Students, parents, and school officials are reacting to Alabama’s new immigration law, the toughest in the nation. The law went into effect last week after a federal judge upheld many of its most controversial provisions, including a requirement that schools check the immigration status of newly enrolled students. And that extra layer of administrative responsibility may pale in comparison with the fear it’s engendered. Dan Carsen has more from the Southern Education Desk at WBHM:

Students of all hues converge through the bottleneck of the main hallway at McAdory Middle School in McCalla, Alabama. Most stream right past a reporter with a mic and earphones without missing a beat, but a few, who’d been speaking Spanish, stop talking. It’s an uncertain time for many of them. According to McAdory Principal James McCleod, “We’ve had a few Hispanic students withdraw today, and some of them tell us that more are going to be withdrawing tomorrow, over the new immigration laws. The unintended consequences are affecting and disrupting the lives of these students. It’s … it’s hurtful.”

McCleod expects more of the same in coming weeks. Cuban-born Annabelle Frank, a legal resident and mother of a six-year-old in nearby Mountain Brook, Alabama, sheds some light on why:

“I’m actually considering home-schooling. Because I don’t want him involved in all this that’s going on. I know, because he is Hispanic, in some way he’s going to be singled out, you know? I’m really afraid of that.”

School officials are troubled by that type of response, and many – even those who don’t support the new law – bristle as they try to reassure students and parents. Across the state, administrators are spreading and repeating the message: all students should continue to come to school.
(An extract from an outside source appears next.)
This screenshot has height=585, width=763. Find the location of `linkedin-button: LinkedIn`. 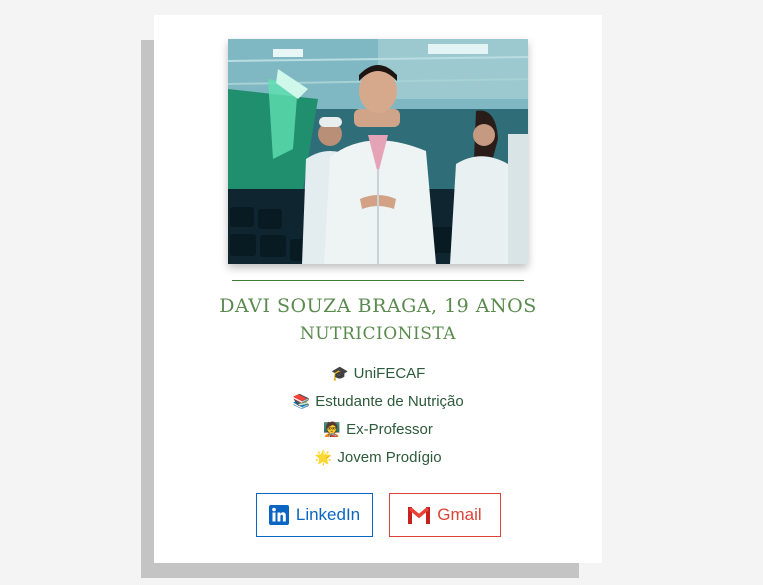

Lari Valtierra is ESL Supervisor for Jefferson County Schools. She tells families in English and in Spanish, “There’s a lot of fear, and miscommunications, misunderstandings out there. Jefferson County schools are open. We are not here to turn children away. We will accept all students in our classrooms. Estamos completamente abiertos para los hispanos.”

There will be some differences outside the classroom, in school offices across the state. There’s actually a flow chart of steps for school enrollment workers to take when presented – or not presented – with a student’s birth certificate. Legally, no student can be denied education based on lack of documents, or based on the transgressions of their parents. Alabama’s 132 districts will report numbers, not names, to the state education department, which will then report annually to the legislature.

Alabama schools had already been checking birth certificates at enrollment, but now the state board of education has to calculate the costs of educating students who don’t have them.

Several district superintendents and school principals expressed unease with the extra steps. But Interim State Superintendent Larry Craven says, “If they just follow that flow chart, they’ll get through the process in nothing flat. We’re gonna have a one-hundred-percent success rate, no big deal.”

Craven also thinks the fear engendered by the law is a result of sensationalized news reports and language barriers:

“I don’t know where the misinformation is coming from, I guess all variety of perhaps media and perhaps just word of mouth. If you have difficulty understanding the language anyway … then, who knows what they’re being told.”

Many critics of the law say it’s intended to scare illegal immigrants away from the state, and many supporters don’t have a problem with that. Several groups seeking to block the law have filed an appeal of last week’s ruling. Opponents of the appeal are filing arguments with the court today.